Family-size portions never leave guests hungry

The Harvest Cuisine: Quality And Quantity




Somewhere in the middle of Woody Allen’s 1977 masterpiece “Annie Hall,” the neurotic protagonist Alvy Singer recalls the following joke: “Two elderly women are at a Catskill mountain resort and one of ‘em says, ‘Boy, the food at this place is really terrible.’ The other one says, ‘Yeah, I know, and such small portions.’” In restaurant parlance, I can translate that joke as a comment about what people really, truly want. Yes, the food should be good, but, more importantly, don’t serve me a small plate of pasta. Luckily, at Montauk’s Harvest on Fort Pond, the portions are anything but small.

No, I mean it. Harvest on Fort Pond (known to the locals as the Harvest) is actually known for its insane portion sizes, and they’re part of the draw. The restaurant, which is perched on picturesque Fort Pond, does a series of things well. Its garden, for instance — an assortment of tables that seem to crop right up out of the wildflowers — is summer at its finest. And the sunset? That pink-orange explosion is something anyone would want entrance to. If you’re faced with a wait (a seasonal inevitability), stroll down the restaurant’s short dock for an incomparable view of the water.

But the reason that people come back to Harvest, year after year, is for the near-hilarity of it. I once ordered a lamb rib appetizer that arrived on a serving platter large enough to feed 10 adults. I was transported, in that moment, back to a restaurant of my collegiate youth, a place called Carmine’s on the Upper West Side, where chicken parm came in sheet tray-sized servings.

The family-style concept has come a long way in the United States (I say the United States because Europeans have been sharing their food for generations). Carmine’s, now closed, paved the way for high-concept Carbone, and for places like Harvest, which brings this same ethos of conviviality to the East End. The menu can be defined, with broad brush strokes, as Mediterranean. For appetizers, there are charbroiled oysters, stuffed with spinach, parmesan, and chipotle butter; those dinosaur-ish lamb ribs, with ginger and garlic; globes of burrata over beefsteak tomatoes marinated in a basil pesto; Prince Edward Island mussels with garlic, shallots, and parsley; and more.

There are salads — salads large enough for an army of green-eaters. Pizzas are good, if of average proportions, but pastas come in servings that are literally pounds. How to choose between farfalle with sausage and peas or rigatoni with a veal Bolognese? Entrees are no more demure. The pork tenderloin, glazed with an apricot-apple chutney, is an arm-length slab of meat.
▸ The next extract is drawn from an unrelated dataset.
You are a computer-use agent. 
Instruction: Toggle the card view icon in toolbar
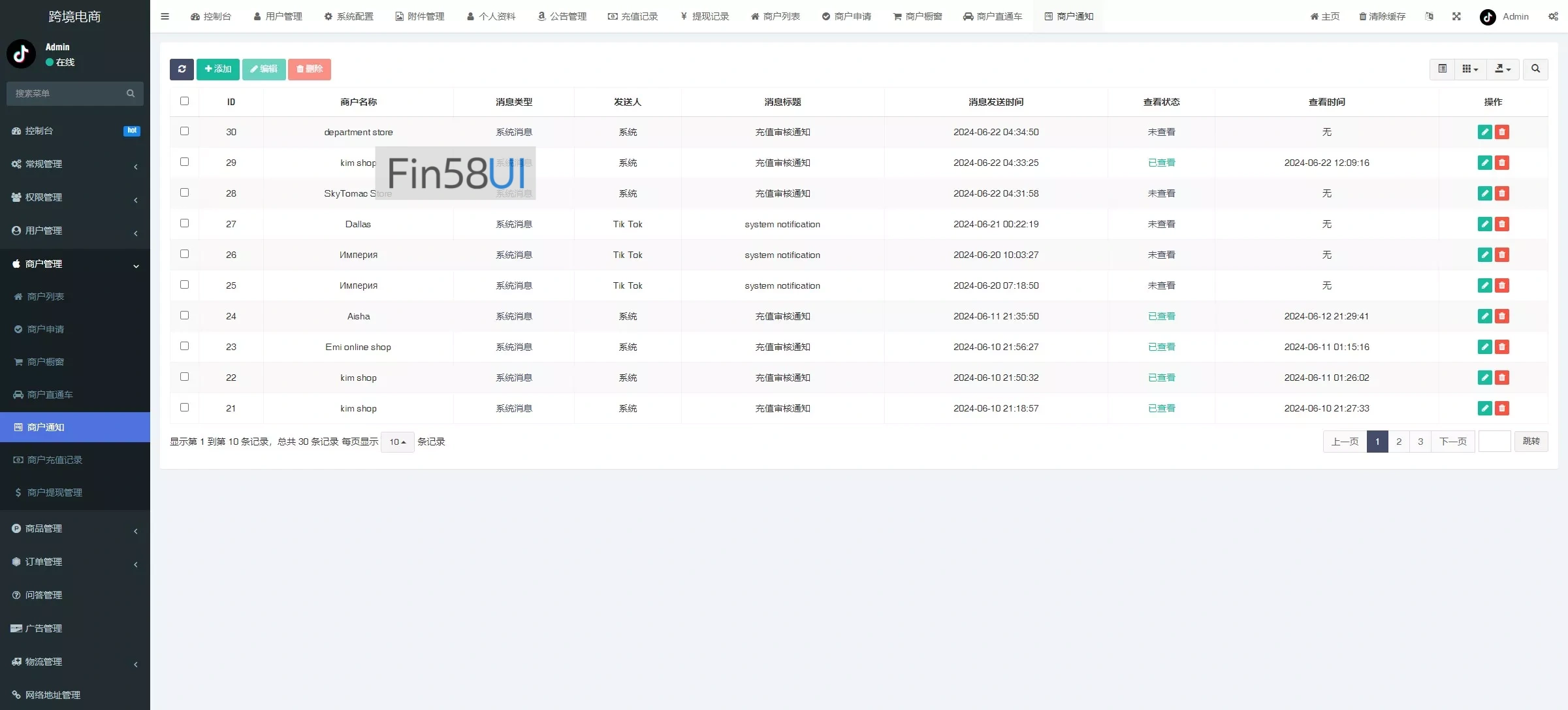tap(1443, 69)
But a porterhouse steak? That, my friends, is 42 ounces of tastiness, served with green peppercorns, shallots, and garlic. It’s the first steak I had with the man who is now my husband, and maybe it’s memorable for that reason alone — though the sheer size does help. Do we even need to talk about how many profiteroles come in a serving? The dish is as large and as decadent as you would reasonably expect.

If the Hamptons conjures up images of scantily clad, scantly fed waifs dining on lettuce leaves, let Harvest impart upon you the ever-fashionable trend of leaving a restaurant full. This is not the delicate fare of the person who pushes food around the plate until the after-dinner drinks can commence. No. This is the food of the actual lover of food. Such small portions? Don’t even consider the thought. Like Alvy Singer’s fictional women, Harvest on Fort Pond knows that the greatest sin is to serve too little at mealtime.